Answer these questions from the running post:
(a) How far did the writer run today, and in how many minutes?
(b) What is the name of the site whose programme the writer follows?
(c) Which runner does the writer say has the weirdest style?

*Selection*
········

Today I ran 8kms in 47 minutes. Go me. My goal is to run 10kms in 60 minutes and then 50 minutes. Apparently this is what sorts out the runners from the joggers. Joggers I read, just jog about aimlessly.

I've been following this programme on a site called Time to Run. You can basically start from never having moved from the lounge and end up running sub 40 minute 10k's. And it all sort of happens so gradually that you don't even notice your pace or fitness getting better until you realise you can run 8 kms in 47 minutes.

There's a lot to think about when you're running. Head up, shoulders down, hands relaxed, hips forward, land on the ball of the foot.  I used to think so hard about it all that I'd almost fall over but now I just sort of let it happen. And anyway have you seen Paula Radcliffe run. She has the weirdest style with her head banging about all over the place yet she keeps winning marathons. I felt a bit like I was channeling her the other day.

········

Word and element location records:
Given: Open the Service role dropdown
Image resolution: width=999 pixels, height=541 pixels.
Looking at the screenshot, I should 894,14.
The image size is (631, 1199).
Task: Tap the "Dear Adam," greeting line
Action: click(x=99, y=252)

········

*Solved exercise*
(a) 8 km in 47 minutes
(b) Time to Run
(c) Paula Radcliffe